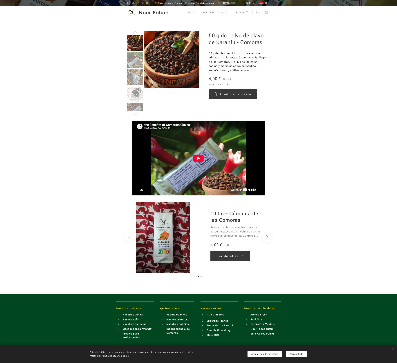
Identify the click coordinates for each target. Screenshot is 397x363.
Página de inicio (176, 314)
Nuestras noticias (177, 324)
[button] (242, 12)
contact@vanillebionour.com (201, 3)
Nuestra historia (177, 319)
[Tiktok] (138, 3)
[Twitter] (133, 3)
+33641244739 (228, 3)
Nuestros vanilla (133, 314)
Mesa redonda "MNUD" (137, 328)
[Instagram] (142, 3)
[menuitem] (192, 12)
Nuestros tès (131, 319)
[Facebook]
--
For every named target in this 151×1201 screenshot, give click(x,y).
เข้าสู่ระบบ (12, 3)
==
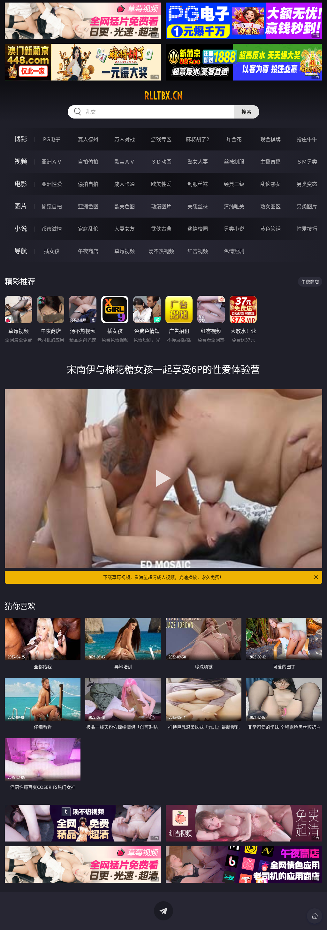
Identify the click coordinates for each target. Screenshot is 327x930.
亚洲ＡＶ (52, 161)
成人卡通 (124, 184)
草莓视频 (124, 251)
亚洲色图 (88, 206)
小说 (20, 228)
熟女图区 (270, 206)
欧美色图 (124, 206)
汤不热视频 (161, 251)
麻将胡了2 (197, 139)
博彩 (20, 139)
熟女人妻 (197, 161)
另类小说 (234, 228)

* [Problem to solve] Give again everything from the line containing "Screenshot is 397x363." down to the line containing "[Instagram] (142, 3)", changing "click" to "tap" and leaving all else as it stands.

* [The response]
Identify the tap coordinates for each target. Screenshot is 397x363.
Página de inicio (176, 314)
Nuestras noticias (177, 324)
[button] (242, 12)
contact@vanillebionour.com (201, 3)
Nuestra historia (177, 319)
[Tiktok] (138, 3)
[Twitter] (133, 3)
+33641244739 (228, 3)
Nuestros vanilla (133, 314)
Mesa redonda "MNUD" (137, 328)
[Instagram] (142, 3)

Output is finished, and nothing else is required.